Das Studio von Claude Viallat
Claude Viallat Studio
Über den Kunstmarkt und Unterstützungen/Oberflächen
So produktiv zu sein, steht Ihrer Arbeit im Widerspruch zum Markt. Wie ist Ihre Beziehung zum Markt?
"All meine Arbeit zielt darauf ab, die Mythen der Kunst zu entlarven. Einige Elemente charakterisieren traditionell den Markt, wie die Unterschrift des Künstlers oder die Seltenheit. Ich gehe gegen sie. Meine Arbeit ist produktiv und ich lege ebenso viel Wert auf einen gemalten Faden wie auf eine gemalte Leinwand. Alle Malereielemente bilden die Malerei. Ein Faden aus einer Malerei ist eine Malerei aus demselben Grund wie die Malerei. Ich kann eine Leinwand signieren, aber keinen Faden, also warum sollte ich die Leinwand signieren, wenn ich den Faden nicht signieren kann?"
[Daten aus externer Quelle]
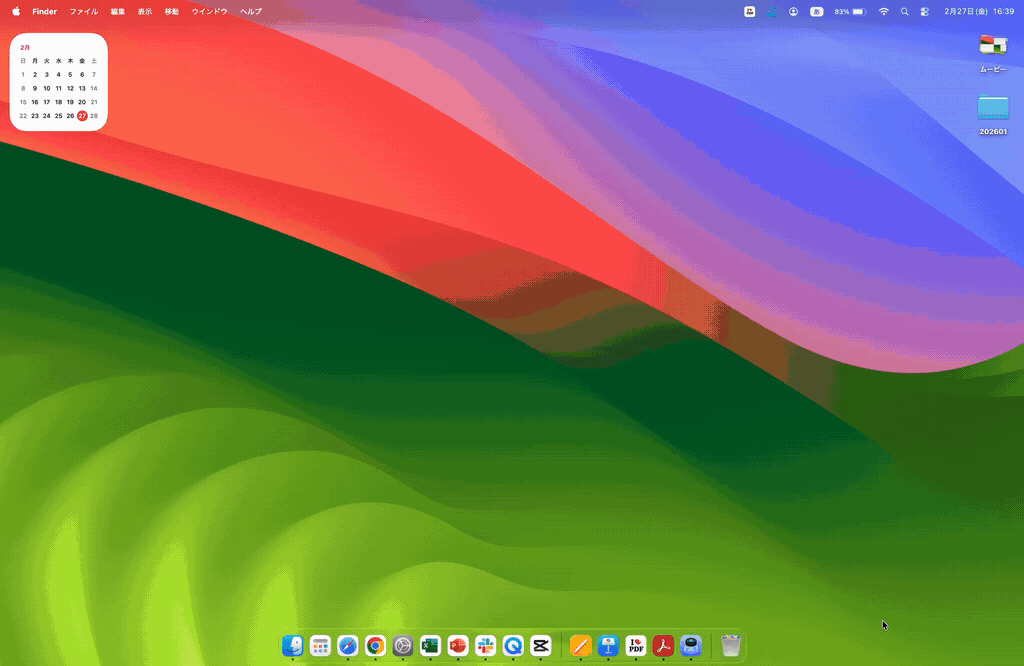Open PowerPoint from the Dock
This screenshot has height=666, width=1024.
coord(458,646)
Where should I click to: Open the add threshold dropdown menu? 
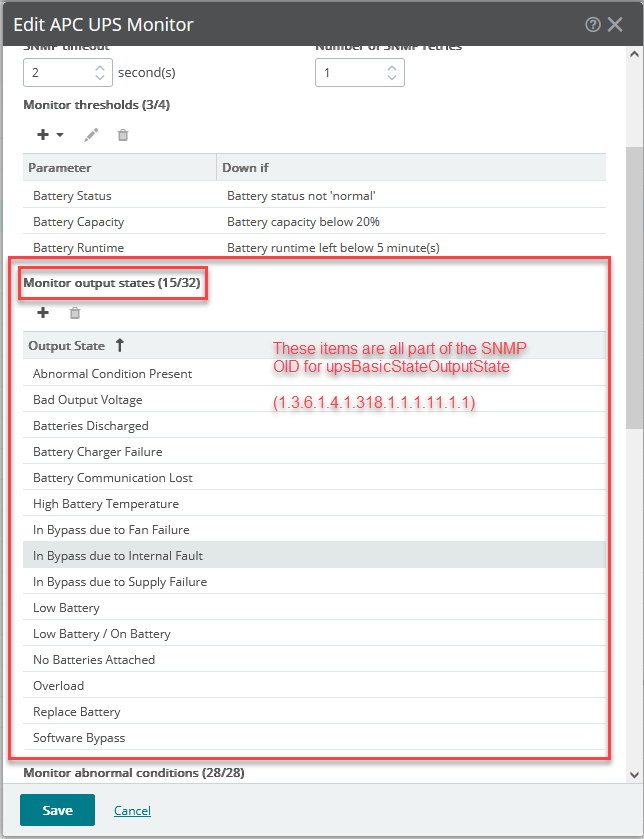(51, 135)
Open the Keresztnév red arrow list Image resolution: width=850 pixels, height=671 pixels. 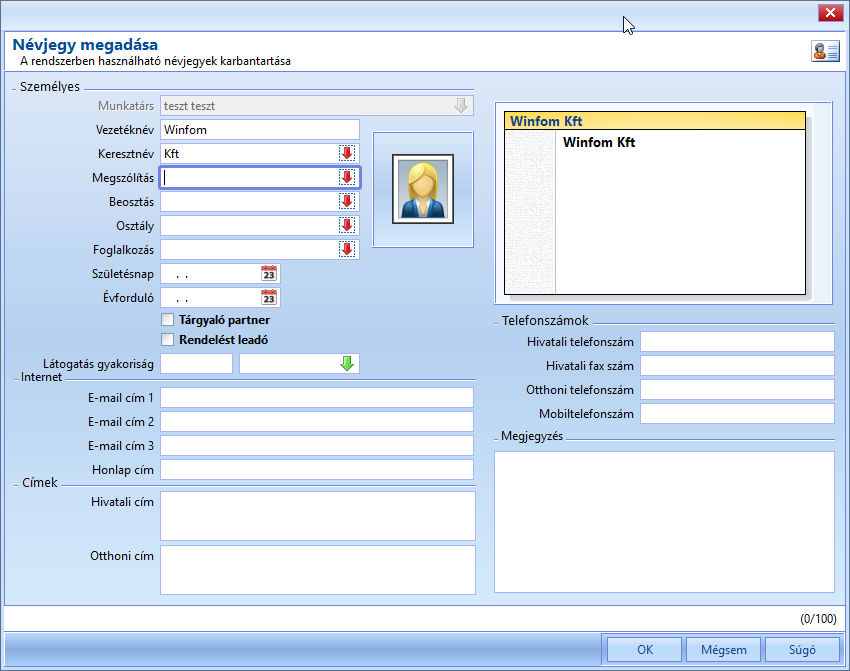click(x=347, y=153)
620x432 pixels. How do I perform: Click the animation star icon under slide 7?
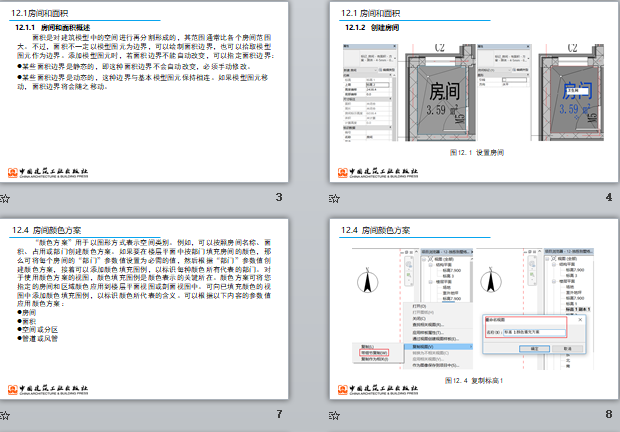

Dann gibt es den Status schöner Materialien, einen schönen Beruf sowie die Sicherheit der Materialien und die Sakralisierung der Leinwand. All meine Arbeit steht auch dem entgegen. Ich habe Freude an der Arbeit und sehe nicht ein, warum ich mir dieses Vergnügen verwehren sollte – und vor allem im Namen von was. Vielleicht leiden meine Leinwände darunter, ich jedoch nicht. Der Rest ist Sache des Händlers, das betrifft mich nicht.
Vielleicht bin ich eingebildet. Ich mache nie Fehler, weil ich nichts suche. Ich erschaffe und akzeptiere, was ich erschaffe. Für mich haben alle Leinwände die gleiche Bedeutung.
Hast du alle Absichten, Kontrolle auszuüben, aufgegeben?
"Das Schwierigste ist, zu akzeptieren, dass wir nicht beherrschen, was wir von Tag zu Tag tun. Es ist eine Form der Selbstbeherrschung, zu akzeptieren, dass wir nicht beherrschen, was wir tun. Der beste Weg, meine Arbeit zu verändern, besteht darin, nicht zu wissen, was ich tun werde, mich zu zwingen, zu entdecken, zu analysieren, was ich gerade getan habe, und vorherzusagen, was ich tun könnte. Für mich bedeutet das, sich aller Möglichkeiten bewusst zu bleiben, die ich in Betracht gezogen habe, und sie dann nicht zu benötigen, weil die Arbeit ihr Ergebnis von selbst liefert."
"Supports/Surfaces" wurde in den Vereinigten Staaten exhumiert. Wie fühlen Sie sich darüber?
"Dass die Arbeit von Supports/Surfaces in den Vereinigten Staaten angekommen ist und dass amerikanische Maler die gleichen Fragen stellen wie wir damals – aber auf ihre eigene Art – erscheint mir ganz normal."
So funktioniert das. Zu Beginn der 1970er Jahre zeigte ich ein Netz auf der Pariser Biennale. Es kam so, dass ein amerikanischer Maler und ein japanischer Maler zur gleichen Zeit dasselbe taten, obwohl wir uns nicht kannten. Durch ihre eigenen Kulturen kamen sie auf der Grundlage unterschiedlicher Logiken zu diesem Bild. Ich finde das faszinierend.
"Aber wenn sich die Malerei verändert, betrifft das nicht in erster Linie das Bild – Künstler sehen nur das Bild, das ist der blinde Fleck unserer Zeit. Die Modifikation des Bildes betrifft die Malerei nicht, denn es ist die Malerei selbst, die interessant ist. Die grundlegende Frage lautet: 'Was ist Malerei?'"
Vorgestelltes Bild: Claude Viallat in seinem Studio
Die Art Media Agency (AMA) hat an der Durchführung dieses Interviews teilgenommen. AMA ist eine internationale Nachrichtenagentur, die sich auf den Kunstmarkt konzentriert. AMA produziert wöchentlich über 300 Artikel, die alle Aspekte der Kunstwelt abdecken, einschließlich Galerien, Auktionshäuser, Messen, Stiftungen, Museen, Künstler, Versicherungen, Versand und Kulturpolitik.